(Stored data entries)
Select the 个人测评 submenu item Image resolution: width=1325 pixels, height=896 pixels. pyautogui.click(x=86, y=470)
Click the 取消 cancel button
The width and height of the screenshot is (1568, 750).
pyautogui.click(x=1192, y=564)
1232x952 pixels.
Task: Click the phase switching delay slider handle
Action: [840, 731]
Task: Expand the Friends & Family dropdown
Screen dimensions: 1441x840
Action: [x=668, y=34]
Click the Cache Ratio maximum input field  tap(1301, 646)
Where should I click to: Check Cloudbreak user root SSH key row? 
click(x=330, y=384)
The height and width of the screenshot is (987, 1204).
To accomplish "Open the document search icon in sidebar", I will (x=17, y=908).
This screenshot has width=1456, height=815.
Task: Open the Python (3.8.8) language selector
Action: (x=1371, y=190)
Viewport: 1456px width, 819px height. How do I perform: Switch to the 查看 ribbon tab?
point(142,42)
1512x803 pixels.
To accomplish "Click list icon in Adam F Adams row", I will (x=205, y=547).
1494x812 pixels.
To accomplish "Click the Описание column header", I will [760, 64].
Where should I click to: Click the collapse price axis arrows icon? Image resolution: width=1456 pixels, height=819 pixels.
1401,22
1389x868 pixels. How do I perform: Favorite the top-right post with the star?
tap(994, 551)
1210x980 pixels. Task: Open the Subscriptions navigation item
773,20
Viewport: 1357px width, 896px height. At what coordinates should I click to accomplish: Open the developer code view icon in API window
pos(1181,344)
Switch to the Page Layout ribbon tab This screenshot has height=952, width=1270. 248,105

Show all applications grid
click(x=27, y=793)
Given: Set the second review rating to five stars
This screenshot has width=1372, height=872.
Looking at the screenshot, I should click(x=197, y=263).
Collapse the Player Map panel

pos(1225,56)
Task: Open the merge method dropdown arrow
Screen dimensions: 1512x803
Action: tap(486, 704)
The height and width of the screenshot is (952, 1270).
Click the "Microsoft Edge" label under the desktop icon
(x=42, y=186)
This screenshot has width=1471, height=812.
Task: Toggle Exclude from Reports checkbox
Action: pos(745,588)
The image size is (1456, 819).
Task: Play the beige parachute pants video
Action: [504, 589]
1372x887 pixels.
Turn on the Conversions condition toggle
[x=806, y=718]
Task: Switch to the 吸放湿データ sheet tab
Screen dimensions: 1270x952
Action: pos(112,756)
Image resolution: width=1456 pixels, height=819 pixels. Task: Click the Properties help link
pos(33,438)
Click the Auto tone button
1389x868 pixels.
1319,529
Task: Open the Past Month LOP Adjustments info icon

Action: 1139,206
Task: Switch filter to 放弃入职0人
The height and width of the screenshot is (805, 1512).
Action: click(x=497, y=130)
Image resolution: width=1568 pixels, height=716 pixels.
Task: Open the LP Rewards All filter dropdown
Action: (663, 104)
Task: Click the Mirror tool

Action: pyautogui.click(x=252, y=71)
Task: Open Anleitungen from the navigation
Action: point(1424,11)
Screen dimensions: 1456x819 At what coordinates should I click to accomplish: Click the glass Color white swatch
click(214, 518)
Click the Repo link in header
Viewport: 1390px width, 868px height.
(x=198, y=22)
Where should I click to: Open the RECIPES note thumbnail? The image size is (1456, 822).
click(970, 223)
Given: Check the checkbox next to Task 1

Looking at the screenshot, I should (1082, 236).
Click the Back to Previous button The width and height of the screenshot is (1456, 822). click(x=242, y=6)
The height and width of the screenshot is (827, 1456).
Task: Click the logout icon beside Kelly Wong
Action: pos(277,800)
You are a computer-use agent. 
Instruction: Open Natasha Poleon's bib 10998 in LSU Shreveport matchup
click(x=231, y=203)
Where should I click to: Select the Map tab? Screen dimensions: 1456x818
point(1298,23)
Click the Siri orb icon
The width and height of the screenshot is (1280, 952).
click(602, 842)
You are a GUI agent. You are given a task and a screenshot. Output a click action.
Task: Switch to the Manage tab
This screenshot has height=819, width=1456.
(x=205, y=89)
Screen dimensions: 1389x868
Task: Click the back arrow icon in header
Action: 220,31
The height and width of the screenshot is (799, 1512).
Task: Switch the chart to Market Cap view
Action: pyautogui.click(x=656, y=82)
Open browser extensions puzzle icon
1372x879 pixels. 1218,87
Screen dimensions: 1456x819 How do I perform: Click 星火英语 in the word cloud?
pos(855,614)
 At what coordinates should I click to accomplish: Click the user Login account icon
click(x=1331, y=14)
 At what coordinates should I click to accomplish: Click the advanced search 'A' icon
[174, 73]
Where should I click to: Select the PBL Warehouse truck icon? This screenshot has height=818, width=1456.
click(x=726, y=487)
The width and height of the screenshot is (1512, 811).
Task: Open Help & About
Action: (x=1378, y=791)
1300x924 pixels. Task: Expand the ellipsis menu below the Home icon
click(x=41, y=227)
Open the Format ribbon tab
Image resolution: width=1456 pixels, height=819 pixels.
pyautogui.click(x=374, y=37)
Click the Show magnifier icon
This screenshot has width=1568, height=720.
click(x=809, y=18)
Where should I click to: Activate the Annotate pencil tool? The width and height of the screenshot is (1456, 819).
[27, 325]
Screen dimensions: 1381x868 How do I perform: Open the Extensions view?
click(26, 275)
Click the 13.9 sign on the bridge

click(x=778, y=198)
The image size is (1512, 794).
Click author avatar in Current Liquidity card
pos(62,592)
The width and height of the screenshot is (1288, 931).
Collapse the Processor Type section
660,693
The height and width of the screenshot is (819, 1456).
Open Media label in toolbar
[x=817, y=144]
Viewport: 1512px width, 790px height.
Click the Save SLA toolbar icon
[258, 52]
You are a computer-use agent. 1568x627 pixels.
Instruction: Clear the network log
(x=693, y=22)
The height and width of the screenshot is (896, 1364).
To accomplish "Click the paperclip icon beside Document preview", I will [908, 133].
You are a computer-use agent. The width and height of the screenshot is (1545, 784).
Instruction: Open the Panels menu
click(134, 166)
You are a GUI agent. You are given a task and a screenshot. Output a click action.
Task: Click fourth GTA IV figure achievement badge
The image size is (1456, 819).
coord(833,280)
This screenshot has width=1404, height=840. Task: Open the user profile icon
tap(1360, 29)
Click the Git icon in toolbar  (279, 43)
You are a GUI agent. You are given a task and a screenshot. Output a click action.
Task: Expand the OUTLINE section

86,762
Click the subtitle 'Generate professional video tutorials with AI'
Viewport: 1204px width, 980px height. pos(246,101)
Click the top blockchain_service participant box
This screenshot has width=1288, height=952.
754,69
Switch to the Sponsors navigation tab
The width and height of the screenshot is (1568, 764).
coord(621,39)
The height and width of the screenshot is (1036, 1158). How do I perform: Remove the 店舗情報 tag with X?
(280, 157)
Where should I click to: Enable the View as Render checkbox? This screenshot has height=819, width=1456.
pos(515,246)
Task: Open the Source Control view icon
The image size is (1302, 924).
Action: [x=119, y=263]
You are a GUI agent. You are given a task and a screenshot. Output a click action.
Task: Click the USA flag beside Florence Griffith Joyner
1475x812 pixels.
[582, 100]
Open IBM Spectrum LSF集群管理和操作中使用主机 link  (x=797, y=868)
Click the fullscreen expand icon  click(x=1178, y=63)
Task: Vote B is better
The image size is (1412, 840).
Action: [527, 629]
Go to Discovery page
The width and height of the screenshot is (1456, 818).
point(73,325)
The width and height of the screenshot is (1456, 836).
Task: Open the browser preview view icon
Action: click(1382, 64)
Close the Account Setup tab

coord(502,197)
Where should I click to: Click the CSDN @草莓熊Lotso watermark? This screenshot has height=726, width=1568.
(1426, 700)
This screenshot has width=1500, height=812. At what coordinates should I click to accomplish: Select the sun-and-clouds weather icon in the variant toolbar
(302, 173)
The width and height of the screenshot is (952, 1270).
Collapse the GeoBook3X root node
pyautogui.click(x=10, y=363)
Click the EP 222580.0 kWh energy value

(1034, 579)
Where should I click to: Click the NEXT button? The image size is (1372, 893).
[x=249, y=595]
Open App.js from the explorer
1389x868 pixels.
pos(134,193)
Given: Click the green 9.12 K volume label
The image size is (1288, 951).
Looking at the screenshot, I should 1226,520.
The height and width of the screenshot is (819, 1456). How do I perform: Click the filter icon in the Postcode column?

■ WORK ORDER
All lines from the one containing "This screenshot has width=1500, height=812." to the last line above should be reproduced exactly, and no other lines should be given.

■ EXERCISE OUTPUT
This screenshot has width=1500, height=812. At what coordinates should I click to accomplish: Select the sun-and-clouds weather icon in the variant toolbar
(302, 173)
The width and height of the screenshot is (952, 1270).
Collapse the GeoBook3X root node
pyautogui.click(x=10, y=363)
Click the EP 222580.0 kWh energy value

(1034, 579)
Where should I click to: Click the NEXT button? The image size is (1372, 893).
[x=249, y=595]
Open App.js from the explorer
1389x868 pixels.
pos(134,193)
Given: Click the green 9.12 K volume label
The image size is (1288, 951).
Looking at the screenshot, I should 1226,520.
The height and width of the screenshot is (819, 1456). How do I perform: Click the filter icon in the Postcode column?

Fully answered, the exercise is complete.